* **Try it**:
Pictures are to be left out, and only the lines below starting at the one with "1568x784 pixels. Task: Click" and ending at the one with "How do I perform: Click" are to be reproduced, each exactly, both ends included.

* **Entries provided**:
+-------+
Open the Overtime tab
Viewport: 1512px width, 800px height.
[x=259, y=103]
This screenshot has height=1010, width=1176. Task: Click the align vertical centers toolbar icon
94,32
+-------+
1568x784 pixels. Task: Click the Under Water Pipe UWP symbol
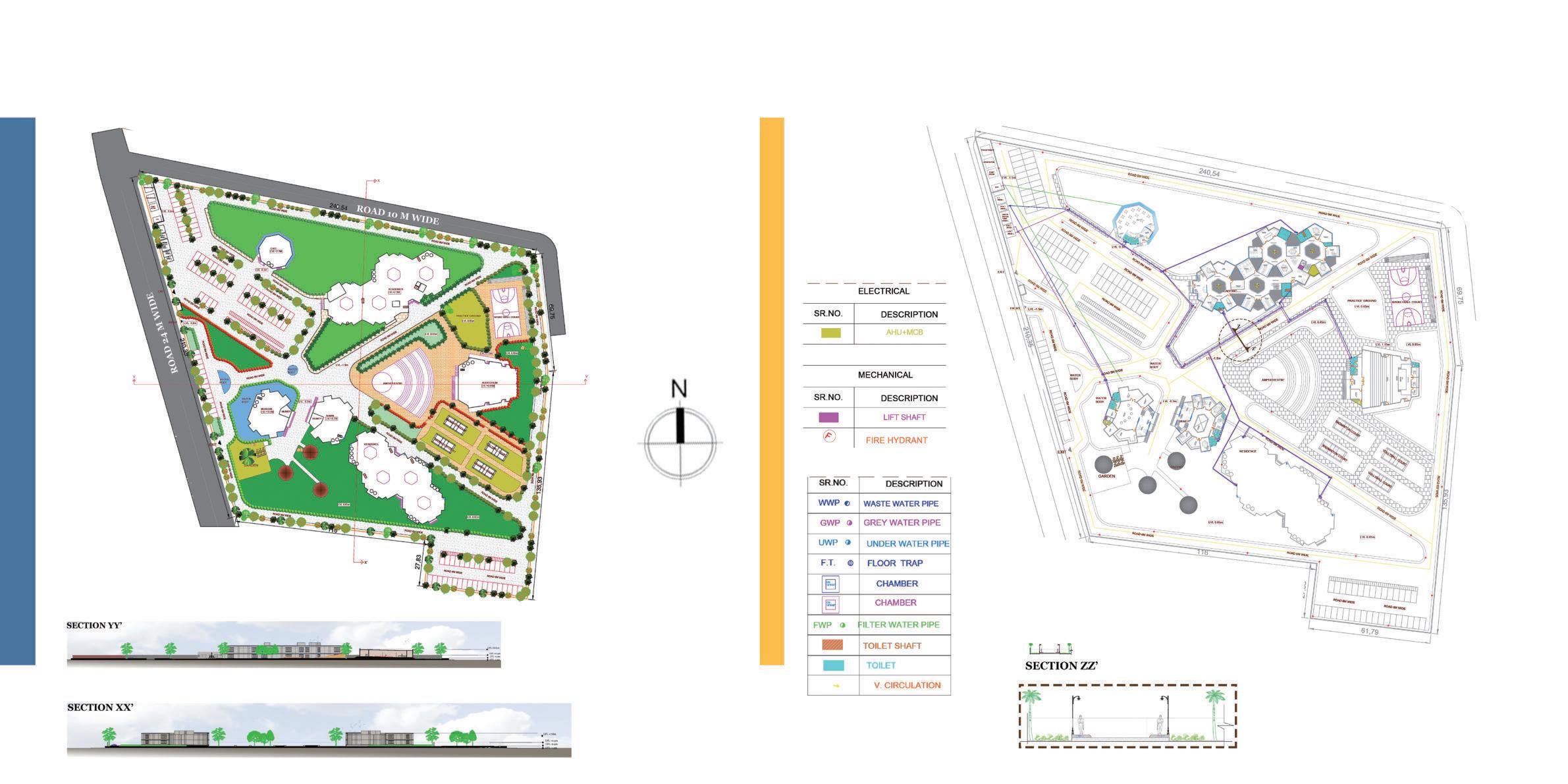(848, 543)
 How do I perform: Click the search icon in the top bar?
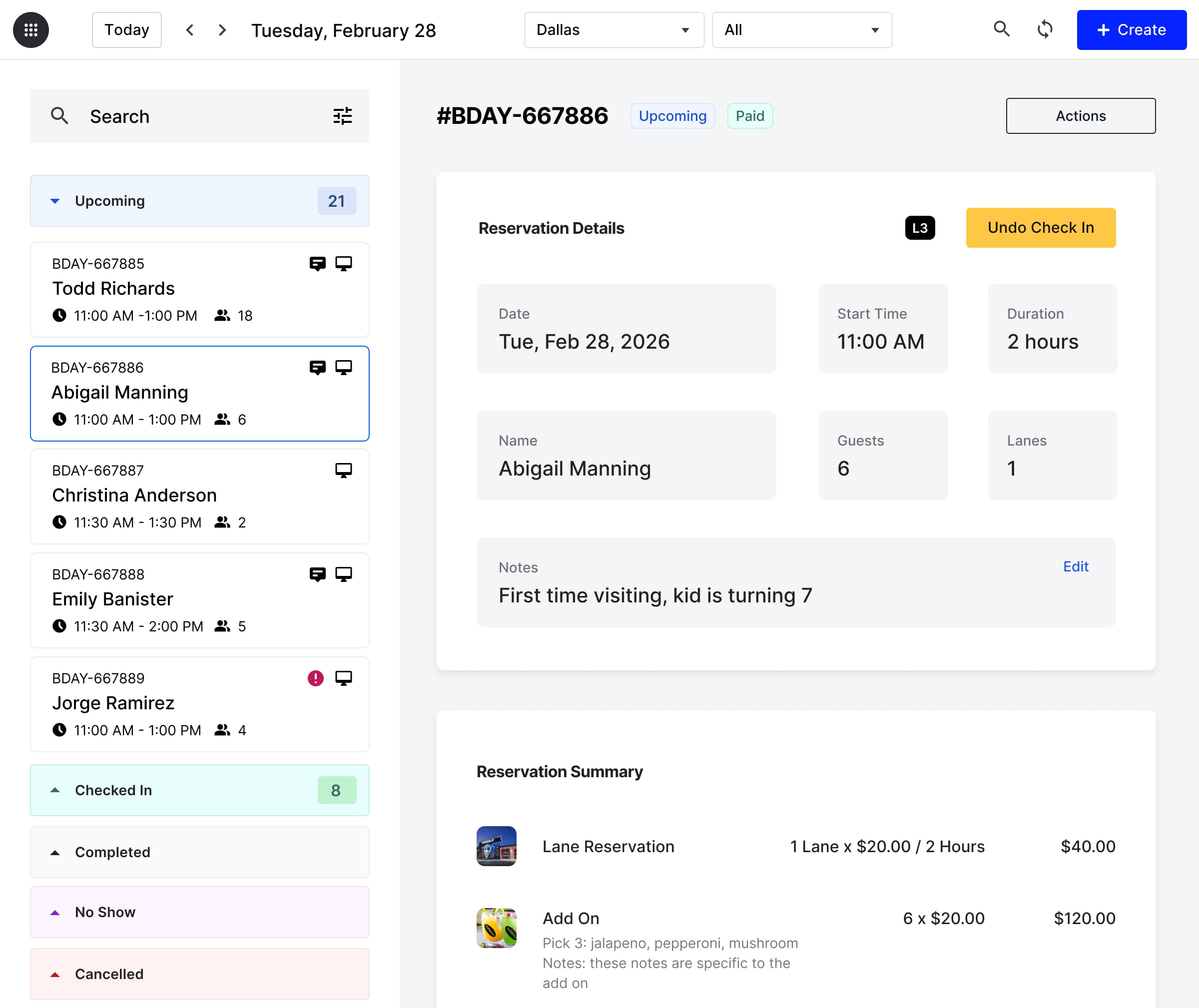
+-------+
* **Solution for this task**:
1568x784 pixels. Task: Click the Under Water Pipe UWP symbol
(848, 543)
 How do I perform: Click the search icon in the top bar?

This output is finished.